▶ **Task input**
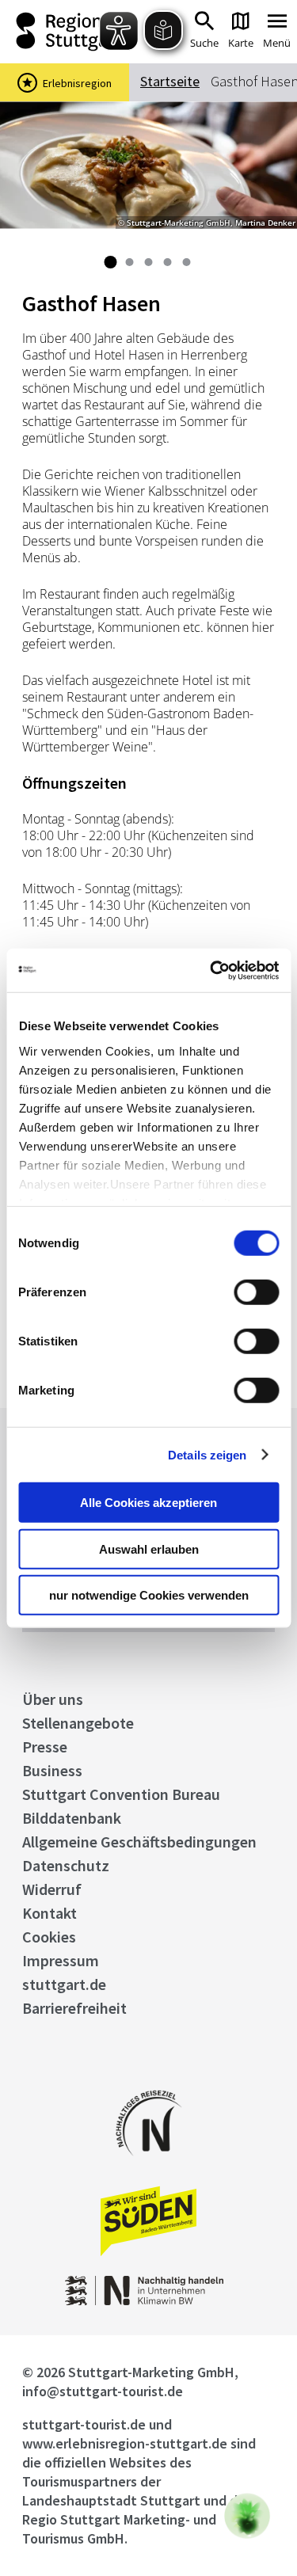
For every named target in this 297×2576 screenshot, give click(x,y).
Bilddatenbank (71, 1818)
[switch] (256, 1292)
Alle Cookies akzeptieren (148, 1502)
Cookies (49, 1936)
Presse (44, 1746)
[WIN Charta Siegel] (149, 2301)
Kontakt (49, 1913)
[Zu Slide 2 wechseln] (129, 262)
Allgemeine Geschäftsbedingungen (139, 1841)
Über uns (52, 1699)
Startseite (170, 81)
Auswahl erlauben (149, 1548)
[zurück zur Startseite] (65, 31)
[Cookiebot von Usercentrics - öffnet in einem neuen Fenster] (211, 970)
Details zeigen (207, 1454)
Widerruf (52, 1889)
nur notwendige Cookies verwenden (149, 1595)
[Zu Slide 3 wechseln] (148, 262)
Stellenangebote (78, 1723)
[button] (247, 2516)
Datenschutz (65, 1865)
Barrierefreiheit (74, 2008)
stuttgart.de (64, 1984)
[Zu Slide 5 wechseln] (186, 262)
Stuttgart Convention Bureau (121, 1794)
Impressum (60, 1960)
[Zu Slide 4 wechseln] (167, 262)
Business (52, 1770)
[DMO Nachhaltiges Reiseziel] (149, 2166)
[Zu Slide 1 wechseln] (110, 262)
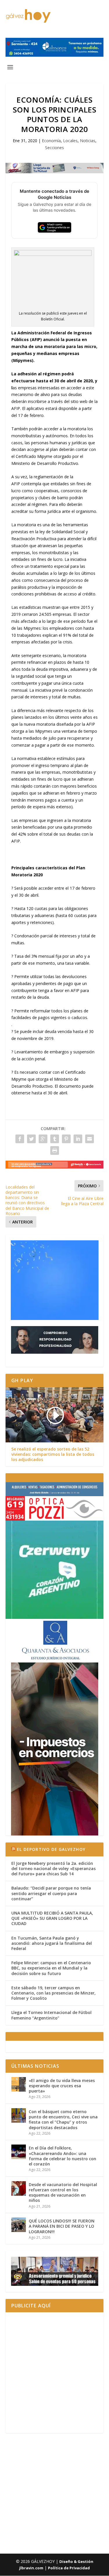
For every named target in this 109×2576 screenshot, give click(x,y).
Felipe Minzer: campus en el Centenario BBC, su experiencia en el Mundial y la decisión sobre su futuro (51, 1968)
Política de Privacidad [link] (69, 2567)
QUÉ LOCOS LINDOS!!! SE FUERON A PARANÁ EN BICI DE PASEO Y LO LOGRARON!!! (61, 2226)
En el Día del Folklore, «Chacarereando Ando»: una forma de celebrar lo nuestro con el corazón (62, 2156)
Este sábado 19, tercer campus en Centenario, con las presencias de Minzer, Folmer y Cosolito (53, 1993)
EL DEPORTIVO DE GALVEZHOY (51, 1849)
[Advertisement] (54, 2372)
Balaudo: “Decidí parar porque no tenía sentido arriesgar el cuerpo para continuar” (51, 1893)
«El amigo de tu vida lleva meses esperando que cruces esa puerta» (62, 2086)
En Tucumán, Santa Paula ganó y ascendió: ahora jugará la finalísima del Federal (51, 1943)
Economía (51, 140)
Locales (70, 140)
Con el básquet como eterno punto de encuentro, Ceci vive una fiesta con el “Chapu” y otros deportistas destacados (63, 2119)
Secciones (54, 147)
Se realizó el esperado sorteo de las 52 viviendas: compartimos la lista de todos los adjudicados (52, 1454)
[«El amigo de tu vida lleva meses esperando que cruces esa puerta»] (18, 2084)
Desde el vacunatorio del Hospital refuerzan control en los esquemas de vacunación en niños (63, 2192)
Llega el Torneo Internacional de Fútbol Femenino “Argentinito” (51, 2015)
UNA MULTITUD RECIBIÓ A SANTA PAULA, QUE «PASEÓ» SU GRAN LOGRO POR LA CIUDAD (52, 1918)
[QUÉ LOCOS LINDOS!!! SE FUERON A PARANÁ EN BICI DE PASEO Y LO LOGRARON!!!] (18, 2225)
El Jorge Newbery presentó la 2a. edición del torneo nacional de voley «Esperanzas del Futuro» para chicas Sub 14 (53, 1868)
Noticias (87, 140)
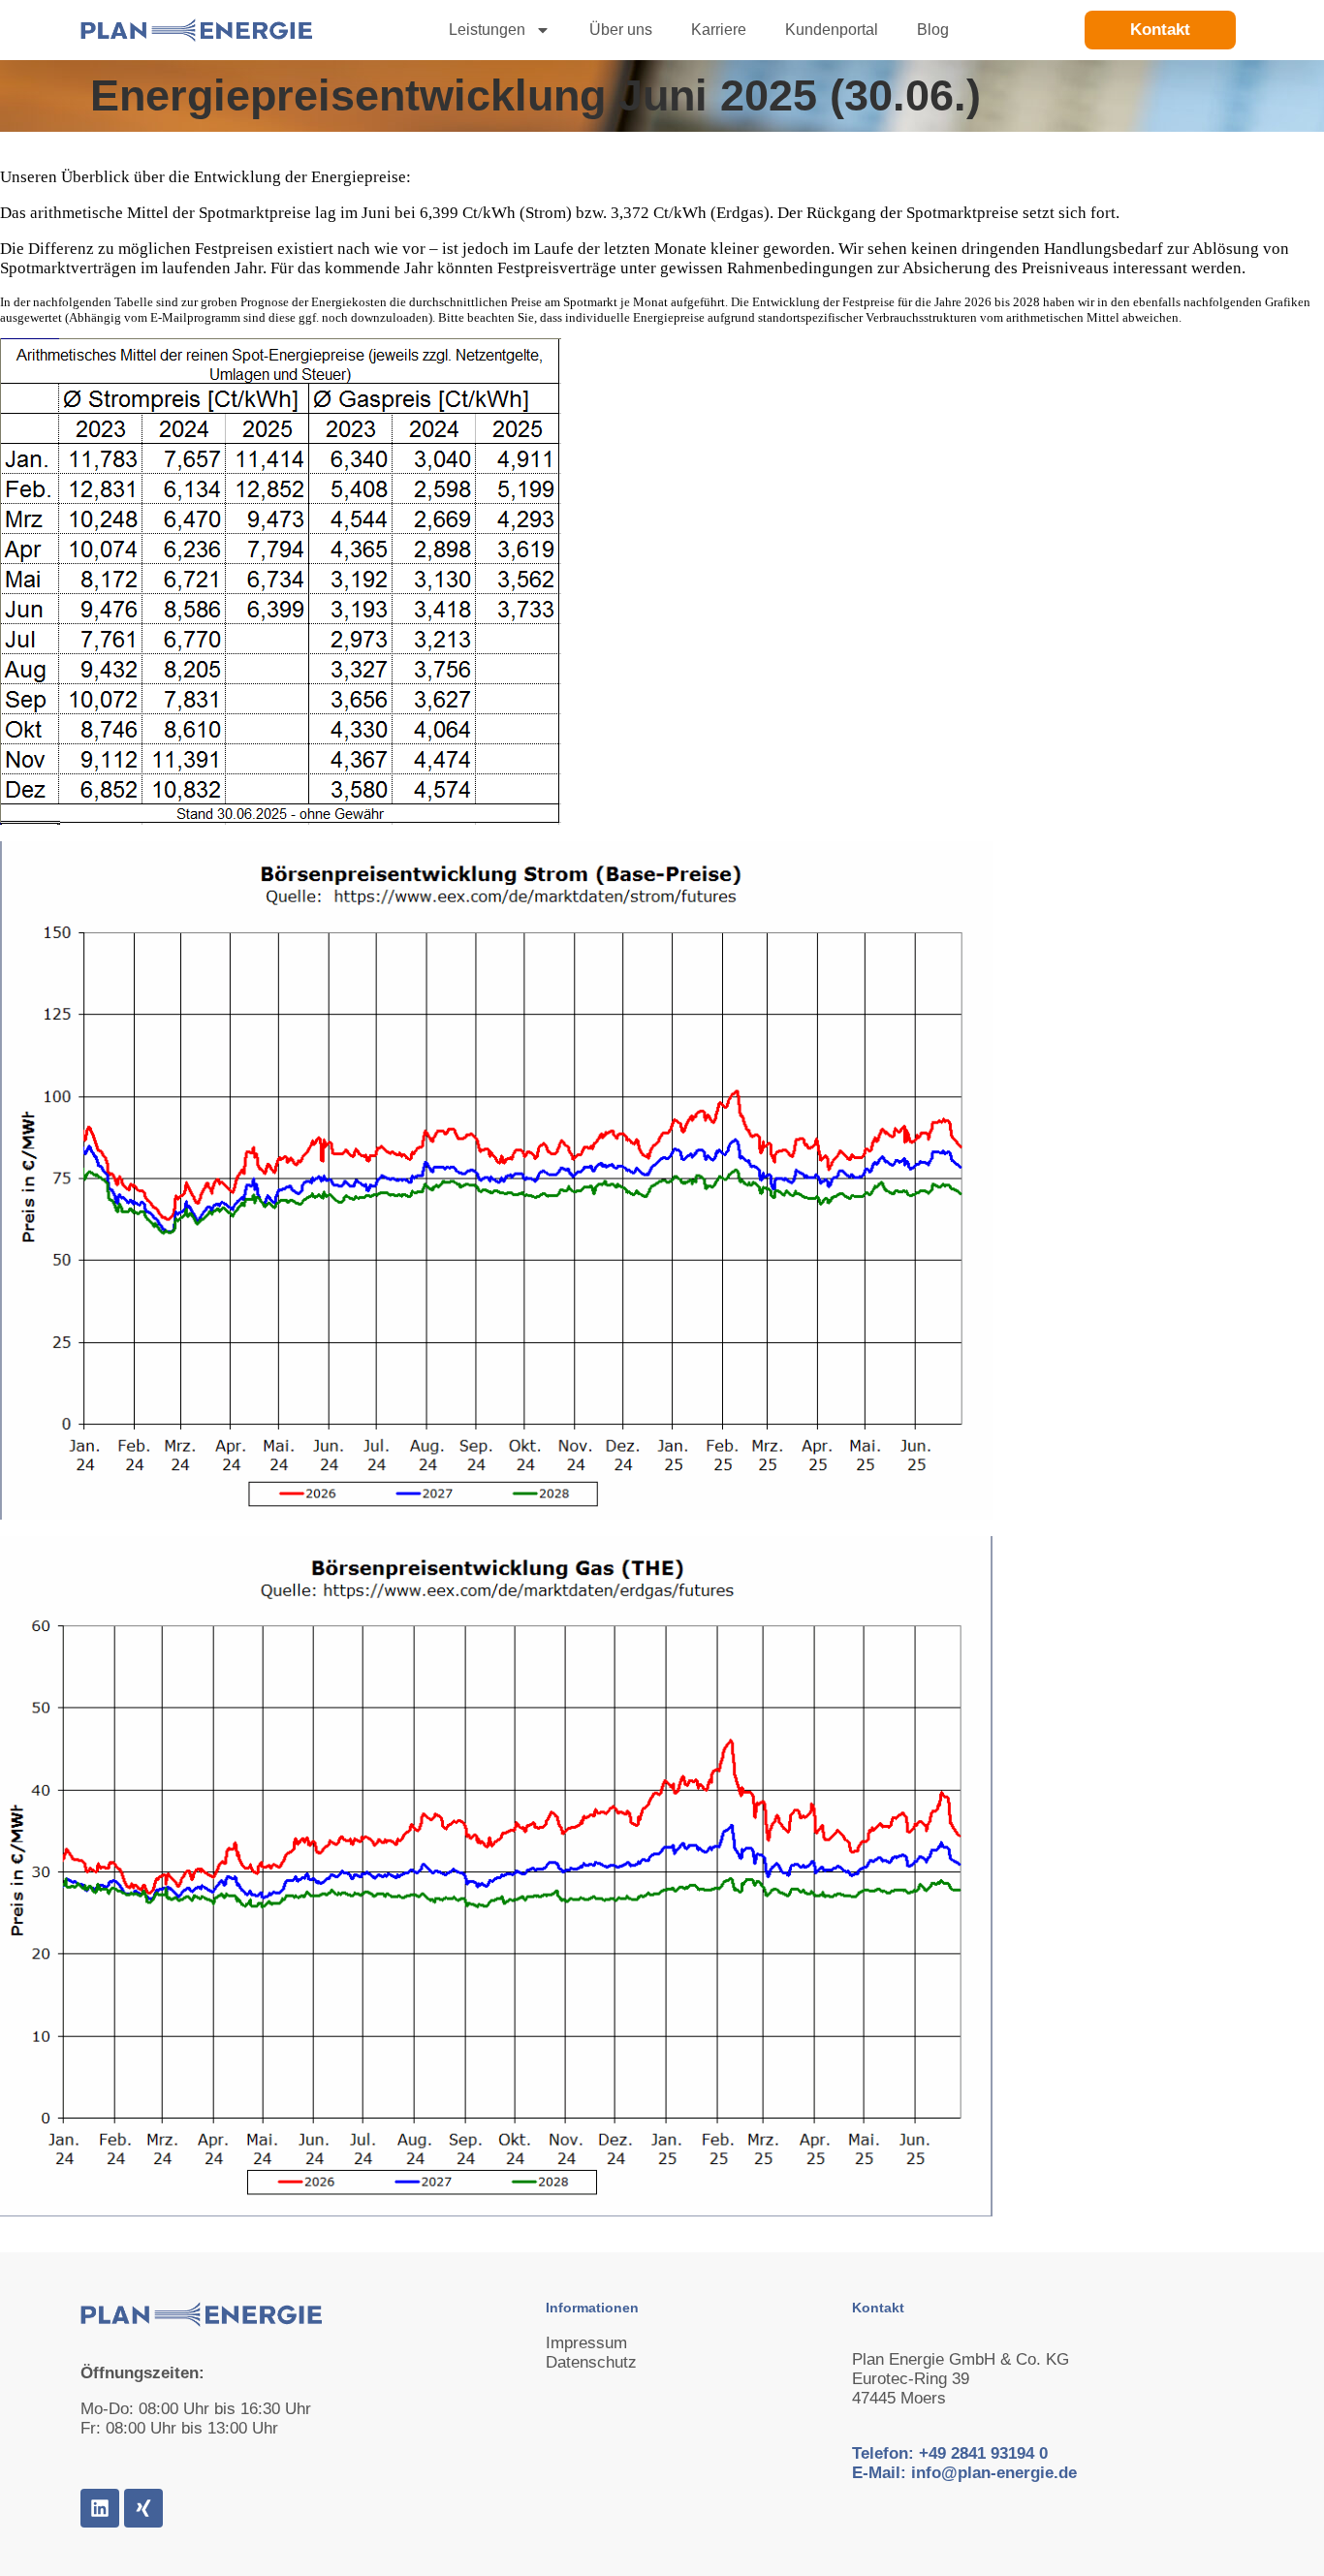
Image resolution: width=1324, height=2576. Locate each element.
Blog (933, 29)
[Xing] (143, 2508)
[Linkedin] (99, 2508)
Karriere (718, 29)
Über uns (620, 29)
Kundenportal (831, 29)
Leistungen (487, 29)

▶ **Goal of the exercise**
Your copy should match the data above exactly, apart from the pictures.

▶ **Expected answer**
For every named target in this 297×2576 screenshot, give click(x,y).
Bilddatenbank (71, 1818)
[switch] (256, 1292)
Alle Cookies akzeptieren (148, 1502)
Cookies (49, 1936)
Presse (44, 1746)
[WIN Charta Siegel] (149, 2301)
Kontakt (49, 1913)
[Zu Slide 2 wechseln] (129, 262)
Allgemeine Geschäftsbedingungen (139, 1841)
Über uns (52, 1699)
Startseite (170, 81)
Auswahl erlauben (149, 1548)
[zurück zur Startseite] (65, 31)
[Cookiebot von Usercentrics - öffnet in einem neuen Fenster] (211, 970)
Details zeigen (207, 1454)
Widerruf (52, 1889)
nur notwendige Cookies verwenden (149, 1595)
[Zu Slide 3 wechseln] (148, 262)
Stellenangebote (78, 1723)
[button] (247, 2516)
Datenschutz (65, 1865)
Barrierefreiheit (74, 2008)
stuttgart.de (64, 1984)
[Zu Slide 5 wechseln] (186, 262)
Stuttgart Convention Bureau (121, 1794)
Impressum (60, 1960)
[Zu Slide 4 wechseln] (167, 262)
Business (52, 1770)
[DMO Nachhaltiges Reiseziel] (149, 2166)
[Zu Slide 1 wechseln] (110, 262)
For every named target in this 109×2576 screenshot, give click(x,y).
Felipe Minzer: campus en el Centenario BBC, su experiencia en el Mundial y la decisión sobre su futuro (51, 1968)
Política de Privacidad [link] (69, 2567)
QUÉ LOCOS LINDOS!!! SE FUERON A PARANÁ EN BICI DE PASEO Y LO LOGRARON!!! (61, 2226)
En el Día del Folklore, «Chacarereando Ando»: una forma de celebrar lo nuestro con el corazón (62, 2156)
Este sábado 19, tercer campus en Centenario, con las presencias de Minzer, Folmer y Cosolito (53, 1993)
EL DEPORTIVO DE GALVEZHOY (51, 1849)
[Advertisement] (54, 2372)
Balaudo: “Decidí parar porque no tenía sentido arriesgar el cuerpo para continuar” (51, 1893)
«El amigo de tu vida lleva meses esperando que cruces esa puerta» (62, 2086)
En Tucumán, Santa Paula ganó y ascendió: ahora jugará la finalísima del Federal (51, 1943)
Economía (51, 140)
Locales (70, 140)
Con el básquet como eterno punto de encuentro, Ceci vive una fiesta con el “Chapu” y otros deportistas destacados (63, 2119)
Secciones (54, 147)
Se realizó el esperado sorteo de las 52 viviendas: compartimos la lista de todos los adjudicados (52, 1454)
[«El amigo de tu vida lleva meses esperando que cruces esa puerta»] (18, 2084)
Desde el vacunatorio del Hospital refuerzan control en los esquemas de vacunación en niños (63, 2192)
Llega el Torneo Internacional de Fútbol Femenino “Argentinito” (51, 2015)
UNA MULTITUD RECIBIÓ A SANTA PAULA, QUE «PASEÓ» SU GRAN LOGRO POR LA CIUDAD (52, 1918)
[QUÉ LOCOS LINDOS!!! SE FUERON A PARANÁ EN BICI DE PASEO Y LO LOGRARON!!!] (18, 2225)
El Jorge Newbery presentó la 2a. edición del torneo nacional de voley «Esperanzas del Futuro» para chicas Sub 14 (53, 1868)
Noticias (87, 140)
Image resolution: width=1324, height=2576. Locate each element.
Blog (933, 29)
[Xing] (143, 2508)
[Linkedin] (99, 2508)
Karriere (718, 29)
Über uns (620, 29)
Kundenportal (831, 29)
Leistungen (487, 29)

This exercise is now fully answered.